The task - The data below has to be returned exactly, down to the last character.

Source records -
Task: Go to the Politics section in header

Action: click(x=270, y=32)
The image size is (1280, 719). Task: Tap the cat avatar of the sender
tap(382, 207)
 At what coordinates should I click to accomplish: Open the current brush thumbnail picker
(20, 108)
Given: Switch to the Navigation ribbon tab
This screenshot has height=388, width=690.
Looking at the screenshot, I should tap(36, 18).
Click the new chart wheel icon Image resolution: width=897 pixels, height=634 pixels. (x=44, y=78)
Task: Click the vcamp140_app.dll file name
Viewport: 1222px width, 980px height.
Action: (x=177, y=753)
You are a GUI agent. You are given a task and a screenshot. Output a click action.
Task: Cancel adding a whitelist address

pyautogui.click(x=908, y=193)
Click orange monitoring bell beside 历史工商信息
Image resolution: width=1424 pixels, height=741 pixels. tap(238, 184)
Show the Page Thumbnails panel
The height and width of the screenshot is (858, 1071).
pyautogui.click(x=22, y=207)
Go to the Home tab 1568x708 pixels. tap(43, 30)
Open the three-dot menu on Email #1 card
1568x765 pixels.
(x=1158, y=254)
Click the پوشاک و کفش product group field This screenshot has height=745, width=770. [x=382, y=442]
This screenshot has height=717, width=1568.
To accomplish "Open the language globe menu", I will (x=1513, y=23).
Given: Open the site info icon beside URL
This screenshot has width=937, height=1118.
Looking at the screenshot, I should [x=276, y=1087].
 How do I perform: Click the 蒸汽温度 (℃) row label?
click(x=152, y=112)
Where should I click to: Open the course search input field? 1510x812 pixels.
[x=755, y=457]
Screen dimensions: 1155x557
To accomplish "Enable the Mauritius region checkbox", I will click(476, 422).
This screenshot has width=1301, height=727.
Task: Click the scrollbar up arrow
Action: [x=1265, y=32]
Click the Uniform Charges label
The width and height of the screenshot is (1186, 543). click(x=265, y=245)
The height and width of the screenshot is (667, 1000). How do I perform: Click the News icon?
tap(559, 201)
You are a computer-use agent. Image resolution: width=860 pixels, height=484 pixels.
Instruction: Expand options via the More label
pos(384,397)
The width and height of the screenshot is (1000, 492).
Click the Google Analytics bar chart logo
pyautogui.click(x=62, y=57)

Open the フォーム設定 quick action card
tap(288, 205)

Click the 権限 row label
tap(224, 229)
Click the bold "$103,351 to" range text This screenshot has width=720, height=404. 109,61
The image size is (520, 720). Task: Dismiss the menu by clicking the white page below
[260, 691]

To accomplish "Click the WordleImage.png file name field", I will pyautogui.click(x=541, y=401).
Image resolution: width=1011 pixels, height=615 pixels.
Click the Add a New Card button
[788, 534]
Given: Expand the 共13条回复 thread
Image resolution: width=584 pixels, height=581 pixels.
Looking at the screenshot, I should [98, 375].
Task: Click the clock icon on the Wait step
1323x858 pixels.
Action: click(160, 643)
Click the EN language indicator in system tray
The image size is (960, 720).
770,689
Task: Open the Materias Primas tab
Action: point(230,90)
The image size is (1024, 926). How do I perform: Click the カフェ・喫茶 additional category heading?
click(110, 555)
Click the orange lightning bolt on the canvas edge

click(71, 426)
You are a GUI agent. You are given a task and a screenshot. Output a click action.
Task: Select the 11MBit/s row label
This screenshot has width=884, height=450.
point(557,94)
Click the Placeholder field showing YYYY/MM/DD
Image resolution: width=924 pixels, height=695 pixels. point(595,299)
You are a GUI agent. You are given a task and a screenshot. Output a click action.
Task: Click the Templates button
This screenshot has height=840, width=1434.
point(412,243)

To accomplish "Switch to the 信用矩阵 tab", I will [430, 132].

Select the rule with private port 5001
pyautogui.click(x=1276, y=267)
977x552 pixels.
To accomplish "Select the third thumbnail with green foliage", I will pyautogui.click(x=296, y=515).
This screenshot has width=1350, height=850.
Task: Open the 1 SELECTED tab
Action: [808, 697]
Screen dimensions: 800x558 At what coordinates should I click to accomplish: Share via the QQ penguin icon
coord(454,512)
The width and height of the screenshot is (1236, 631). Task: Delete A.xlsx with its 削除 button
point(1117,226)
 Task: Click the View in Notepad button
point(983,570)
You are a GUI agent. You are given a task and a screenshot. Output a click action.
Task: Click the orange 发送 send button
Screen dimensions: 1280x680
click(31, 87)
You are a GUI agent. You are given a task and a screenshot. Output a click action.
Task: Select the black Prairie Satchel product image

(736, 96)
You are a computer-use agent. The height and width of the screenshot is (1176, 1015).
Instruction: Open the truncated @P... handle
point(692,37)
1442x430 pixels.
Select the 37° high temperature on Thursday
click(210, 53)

Result for this task -
Task: Go to the Politics section in header

Action: click(x=270, y=32)
The image size is (1280, 719). Task: Tap the cat avatar of the sender
tap(382, 207)
 At what coordinates should I click to accomplish: Open the current brush thumbnail picker
(20, 108)
Given: Switch to the Navigation ribbon tab
This screenshot has height=388, width=690.
Looking at the screenshot, I should tap(36, 18).
Click the new chart wheel icon Image resolution: width=897 pixels, height=634 pixels. (x=44, y=78)
Task: Click the vcamp140_app.dll file name
Viewport: 1222px width, 980px height.
Action: (x=177, y=753)
You are a GUI agent. You are given a task and a screenshot. Output a click action.
Task: Cancel adding a whitelist address

pyautogui.click(x=908, y=193)
Click orange monitoring bell beside 历史工商信息
Image resolution: width=1424 pixels, height=741 pixels. tap(238, 184)
Show the Page Thumbnails panel
The height and width of the screenshot is (858, 1071).
pyautogui.click(x=22, y=207)
Go to the Home tab 1568x708 pixels. tap(43, 30)
Open the three-dot menu on Email #1 card
1568x765 pixels.
(x=1158, y=254)
Click the پوشاک و کفش product group field This screenshot has height=745, width=770. [x=382, y=442]
This screenshot has height=717, width=1568.
To accomplish "Open the language globe menu", I will (x=1513, y=23).
Given: Open the site info icon beside URL
This screenshot has width=937, height=1118.
Looking at the screenshot, I should [x=276, y=1087].
 How do I perform: Click the 蒸汽温度 (℃) row label?
click(x=152, y=112)
Where should I click to: Open the course search input field? 1510x812 pixels.
[x=755, y=457]
Screen dimensions: 1155x557
To accomplish "Enable the Mauritius region checkbox", I will click(476, 422).
This screenshot has width=1301, height=727.
Task: Click the scrollbar up arrow
Action: [x=1265, y=32]
Click the Uniform Charges label
The width and height of the screenshot is (1186, 543). click(x=265, y=245)
The height and width of the screenshot is (667, 1000). How do I perform: Click the News icon?
tap(559, 201)
You are a computer-use agent. Image resolution: width=860 pixels, height=484 pixels.
Instruction: Expand options via the More label
pos(384,397)
The width and height of the screenshot is (1000, 492).
Click the Google Analytics bar chart logo
pyautogui.click(x=62, y=57)

Open the フォーム設定 quick action card
tap(288, 205)

Click the 権限 row label
tap(224, 229)
Click the bold "$103,351 to" range text This screenshot has width=720, height=404. 109,61
The image size is (520, 720). Task: Dismiss the menu by clicking the white page below
[260, 691]

To accomplish "Click the WordleImage.png file name field", I will pyautogui.click(x=541, y=401).
Image resolution: width=1011 pixels, height=615 pixels.
Click the Add a New Card button
[788, 534]
Given: Expand the 共13条回复 thread
Image resolution: width=584 pixels, height=581 pixels.
Looking at the screenshot, I should [98, 375].
Task: Click the clock icon on the Wait step
1323x858 pixels.
Action: click(160, 643)
Click the EN language indicator in system tray
The image size is (960, 720).
770,689
Task: Open the Materias Primas tab
Action: point(230,90)
The image size is (1024, 926). How do I perform: Click the カフェ・喫茶 additional category heading?
click(110, 555)
Click the orange lightning bolt on the canvas edge

click(71, 426)
You are a GUI agent. You are given a task and a screenshot. Output a click action.
Task: Select the 11MBit/s row label
This screenshot has width=884, height=450.
point(557,94)
Click the Placeholder field showing YYYY/MM/DD
Image resolution: width=924 pixels, height=695 pixels. point(595,299)
You are a GUI agent. You are given a task and a screenshot. Output a click action.
Task: Click the Templates button
This screenshot has height=840, width=1434.
point(412,243)

To accomplish "Switch to the 信用矩阵 tab", I will [430, 132].

Select the rule with private port 5001
pyautogui.click(x=1276, y=267)
977x552 pixels.
To accomplish "Select the third thumbnail with green foliage", I will pyautogui.click(x=296, y=515).
This screenshot has width=1350, height=850.
Task: Open the 1 SELECTED tab
Action: [808, 697]
Screen dimensions: 800x558 At what coordinates should I click to accomplish: Share via the QQ penguin icon
coord(454,512)
The width and height of the screenshot is (1236, 631). Task: Delete A.xlsx with its 削除 button
point(1117,226)
 Task: Click the View in Notepad button
point(983,570)
You are a GUI agent. You are given a task and a screenshot. Output a click action.
Task: Click the orange 发送 send button
Screen dimensions: 1280x680
click(31, 87)
You are a GUI agent. You are given a task and a screenshot. Output a click action.
Task: Select the black Prairie Satchel product image

(736, 96)
You are a computer-use agent. The height and width of the screenshot is (1176, 1015).
Instruction: Open the truncated @P... handle
point(692,37)
1442x430 pixels.
Select the 37° high temperature on Thursday
click(210, 53)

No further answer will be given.